In full and without deviation, write out the entries that follow.

______________________________

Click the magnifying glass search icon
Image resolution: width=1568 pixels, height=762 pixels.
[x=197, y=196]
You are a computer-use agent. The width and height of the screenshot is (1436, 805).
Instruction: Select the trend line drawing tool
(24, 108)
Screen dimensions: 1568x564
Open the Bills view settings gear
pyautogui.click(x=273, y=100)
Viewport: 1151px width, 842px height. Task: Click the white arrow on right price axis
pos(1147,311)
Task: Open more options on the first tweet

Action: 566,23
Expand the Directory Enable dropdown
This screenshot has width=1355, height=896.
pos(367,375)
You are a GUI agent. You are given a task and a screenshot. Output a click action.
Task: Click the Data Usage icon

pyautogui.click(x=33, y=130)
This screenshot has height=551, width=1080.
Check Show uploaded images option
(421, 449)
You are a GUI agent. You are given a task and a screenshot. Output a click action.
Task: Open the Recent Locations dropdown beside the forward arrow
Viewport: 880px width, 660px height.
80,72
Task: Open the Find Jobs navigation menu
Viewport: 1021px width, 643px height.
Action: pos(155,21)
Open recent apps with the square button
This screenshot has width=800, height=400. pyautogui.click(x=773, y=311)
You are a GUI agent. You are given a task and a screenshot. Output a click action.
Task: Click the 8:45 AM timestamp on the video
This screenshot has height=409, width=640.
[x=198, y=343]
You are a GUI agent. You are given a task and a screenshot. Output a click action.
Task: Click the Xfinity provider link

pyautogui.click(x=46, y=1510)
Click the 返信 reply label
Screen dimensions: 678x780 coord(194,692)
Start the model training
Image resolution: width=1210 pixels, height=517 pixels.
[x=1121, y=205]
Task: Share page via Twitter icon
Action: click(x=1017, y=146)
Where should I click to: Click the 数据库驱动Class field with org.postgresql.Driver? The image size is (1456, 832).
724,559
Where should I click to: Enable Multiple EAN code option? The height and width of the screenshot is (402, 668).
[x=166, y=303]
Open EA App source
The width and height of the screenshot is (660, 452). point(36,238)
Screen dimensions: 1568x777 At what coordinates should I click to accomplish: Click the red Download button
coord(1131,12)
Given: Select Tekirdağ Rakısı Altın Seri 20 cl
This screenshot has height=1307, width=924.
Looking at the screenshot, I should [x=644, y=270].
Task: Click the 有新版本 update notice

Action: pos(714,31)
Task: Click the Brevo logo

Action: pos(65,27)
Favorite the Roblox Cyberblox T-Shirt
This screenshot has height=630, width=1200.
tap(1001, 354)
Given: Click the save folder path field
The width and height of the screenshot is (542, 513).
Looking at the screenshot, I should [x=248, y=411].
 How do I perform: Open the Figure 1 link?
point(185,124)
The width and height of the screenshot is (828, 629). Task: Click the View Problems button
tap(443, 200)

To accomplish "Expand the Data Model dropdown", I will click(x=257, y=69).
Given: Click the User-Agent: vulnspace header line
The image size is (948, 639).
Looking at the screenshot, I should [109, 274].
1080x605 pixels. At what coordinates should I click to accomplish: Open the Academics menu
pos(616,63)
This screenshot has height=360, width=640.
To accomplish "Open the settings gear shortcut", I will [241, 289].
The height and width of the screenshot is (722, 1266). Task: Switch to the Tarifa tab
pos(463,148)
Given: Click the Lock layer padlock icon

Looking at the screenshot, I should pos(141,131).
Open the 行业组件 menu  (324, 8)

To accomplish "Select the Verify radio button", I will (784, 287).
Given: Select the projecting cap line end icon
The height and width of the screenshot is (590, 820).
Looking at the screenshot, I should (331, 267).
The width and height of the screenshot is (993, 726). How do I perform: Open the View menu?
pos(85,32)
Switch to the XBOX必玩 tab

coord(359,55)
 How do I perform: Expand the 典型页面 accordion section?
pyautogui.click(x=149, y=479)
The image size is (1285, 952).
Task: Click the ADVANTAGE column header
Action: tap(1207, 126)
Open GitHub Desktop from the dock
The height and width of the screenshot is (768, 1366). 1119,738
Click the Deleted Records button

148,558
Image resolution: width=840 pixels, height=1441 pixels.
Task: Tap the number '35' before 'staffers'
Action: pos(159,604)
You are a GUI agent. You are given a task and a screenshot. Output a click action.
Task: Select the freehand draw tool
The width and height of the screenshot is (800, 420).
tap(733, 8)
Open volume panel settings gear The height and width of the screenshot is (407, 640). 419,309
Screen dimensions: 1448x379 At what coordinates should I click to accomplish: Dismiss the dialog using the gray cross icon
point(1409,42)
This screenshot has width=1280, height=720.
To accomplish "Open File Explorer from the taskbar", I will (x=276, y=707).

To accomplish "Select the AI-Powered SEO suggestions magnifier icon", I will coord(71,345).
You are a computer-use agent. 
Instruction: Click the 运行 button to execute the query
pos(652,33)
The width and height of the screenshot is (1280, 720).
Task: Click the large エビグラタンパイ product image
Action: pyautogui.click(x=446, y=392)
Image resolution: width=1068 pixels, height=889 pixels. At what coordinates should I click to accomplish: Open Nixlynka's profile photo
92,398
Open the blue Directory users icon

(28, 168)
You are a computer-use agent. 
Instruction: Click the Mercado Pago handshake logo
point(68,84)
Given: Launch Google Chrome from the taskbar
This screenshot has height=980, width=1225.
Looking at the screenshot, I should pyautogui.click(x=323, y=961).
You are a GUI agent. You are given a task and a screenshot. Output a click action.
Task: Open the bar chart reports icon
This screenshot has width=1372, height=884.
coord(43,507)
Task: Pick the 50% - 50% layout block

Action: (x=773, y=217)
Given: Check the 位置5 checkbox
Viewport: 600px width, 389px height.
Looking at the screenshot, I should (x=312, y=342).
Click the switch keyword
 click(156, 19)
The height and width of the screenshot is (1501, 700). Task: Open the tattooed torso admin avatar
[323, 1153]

______________________________

:: SOLUTION ::
Click the magnifying glass search icon
Image resolution: width=1568 pixels, height=762 pixels.
[x=197, y=196]
You are a computer-use agent. The width and height of the screenshot is (1436, 805).
Instruction: Select the trend line drawing tool
(24, 108)
Screen dimensions: 1568x564
Open the Bills view settings gear
pyautogui.click(x=273, y=100)
Viewport: 1151px width, 842px height. Task: Click the white arrow on right price axis
pos(1147,311)
Task: Open more options on the first tweet

Action: 566,23
Expand the Directory Enable dropdown
This screenshot has width=1355, height=896.
pos(367,375)
You are a GUI agent. You are given a task and a screenshot. Output a click action.
Task: Click the Data Usage icon

pyautogui.click(x=33, y=130)
This screenshot has height=551, width=1080.
Check Show uploaded images option
(421, 449)
You are a GUI agent. You are given a task and a screenshot. Output a click action.
Task: Open the Recent Locations dropdown beside the forward arrow
Viewport: 880px width, 660px height.
80,72
Task: Open the Find Jobs navigation menu
Viewport: 1021px width, 643px height.
Action: pos(155,21)
Open recent apps with the square button
This screenshot has width=800, height=400. pyautogui.click(x=773, y=311)
You are a GUI agent. You are given a task and a screenshot. Output a click action.
Task: Click the 8:45 AM timestamp on the video
This screenshot has height=409, width=640.
[x=198, y=343]
You are a GUI agent. You are given a task and a screenshot. Output a click action.
Task: Click the Xfinity provider link

pyautogui.click(x=46, y=1510)
Click the 返信 reply label
Screen dimensions: 678x780 coord(194,692)
Start the model training
Image resolution: width=1210 pixels, height=517 pixels.
[x=1121, y=205]
Task: Share page via Twitter icon
Action: click(x=1017, y=146)
Where should I click to: Click the 数据库驱动Class field with org.postgresql.Driver? The image size is (1456, 832).
724,559
Where should I click to: Enable Multiple EAN code option? The height and width of the screenshot is (402, 668).
[x=166, y=303]
Open EA App source
The width and height of the screenshot is (660, 452). point(36,238)
Screen dimensions: 1568x777 At what coordinates should I click to accomplish: Click the red Download button
coord(1131,12)
Given: Select Tekirdağ Rakısı Altın Seri 20 cl
This screenshot has height=1307, width=924.
Looking at the screenshot, I should [x=644, y=270].
Task: Click the 有新版本 update notice

Action: pos(714,31)
Task: Click the Brevo logo

Action: pos(65,27)
Favorite the Roblox Cyberblox T-Shirt
This screenshot has height=630, width=1200.
tap(1001, 354)
Given: Click the save folder path field
The width and height of the screenshot is (542, 513).
Looking at the screenshot, I should [x=248, y=411].
 How do I perform: Open the Figure 1 link?
point(185,124)
The width and height of the screenshot is (828, 629). Task: Click the View Problems button
tap(443, 200)

To accomplish "Expand the Data Model dropdown", I will click(x=257, y=69).
Given: Click the User-Agent: vulnspace header line
The image size is (948, 639).
Looking at the screenshot, I should [109, 274].
1080x605 pixels. At what coordinates should I click to accomplish: Open the Academics menu
pos(616,63)
This screenshot has height=360, width=640.
To accomplish "Open the settings gear shortcut", I will [241, 289].
The height and width of the screenshot is (722, 1266). Task: Switch to the Tarifa tab
pos(463,148)
Given: Click the Lock layer padlock icon

Looking at the screenshot, I should pos(141,131).
Open the 行业组件 menu  (324, 8)

To accomplish "Select the Verify radio button", I will (784, 287).
Given: Select the projecting cap line end icon
The height and width of the screenshot is (590, 820).
Looking at the screenshot, I should (331, 267).
The width and height of the screenshot is (993, 726). How do I perform: Open the View menu?
pos(85,32)
Switch to the XBOX必玩 tab

coord(359,55)
 How do I perform: Expand the 典型页面 accordion section?
pyautogui.click(x=149, y=479)
The image size is (1285, 952).
Task: Click the ADVANTAGE column header
Action: tap(1207, 126)
Open GitHub Desktop from the dock
The height and width of the screenshot is (768, 1366). 1119,738
Click the Deleted Records button

148,558
Image resolution: width=840 pixels, height=1441 pixels.
Task: Tap the number '35' before 'staffers'
Action: pos(159,604)
You are a GUI agent. You are given a task and a screenshot. Output a click action.
Task: Select the freehand draw tool
The width and height of the screenshot is (800, 420).
tap(733, 8)
Open volume panel settings gear The height and width of the screenshot is (407, 640). 419,309
Screen dimensions: 1448x379 At what coordinates should I click to accomplish: Dismiss the dialog using the gray cross icon
point(1409,42)
This screenshot has width=1280, height=720.
To accomplish "Open File Explorer from the taskbar", I will (x=276, y=707).

To accomplish "Select the AI-Powered SEO suggestions magnifier icon", I will coord(71,345).
You are a computer-use agent. 
Instruction: Click the 运行 button to execute the query
pos(652,33)
The width and height of the screenshot is (1280, 720).
Task: Click the large エビグラタンパイ product image
Action: pyautogui.click(x=446, y=392)
Image resolution: width=1068 pixels, height=889 pixels. At what coordinates should I click to accomplish: Open Nixlynka's profile photo
92,398
Open the blue Directory users icon

(28, 168)
You are a computer-use agent. 
Instruction: Click the Mercado Pago handshake logo
point(68,84)
Given: Launch Google Chrome from the taskbar
This screenshot has height=980, width=1225.
Looking at the screenshot, I should pyautogui.click(x=323, y=961).
You are a GUI agent. You are given a task and a screenshot. Output a click action.
Task: Open the bar chart reports icon
This screenshot has width=1372, height=884.
coord(43,507)
Task: Pick the 50% - 50% layout block

Action: (x=773, y=217)
Given: Check the 位置5 checkbox
Viewport: 600px width, 389px height.
Looking at the screenshot, I should (x=312, y=342).
Click the switch keyword
 click(156, 19)
The height and width of the screenshot is (1501, 700). Task: Open the tattooed torso admin avatar
[323, 1153]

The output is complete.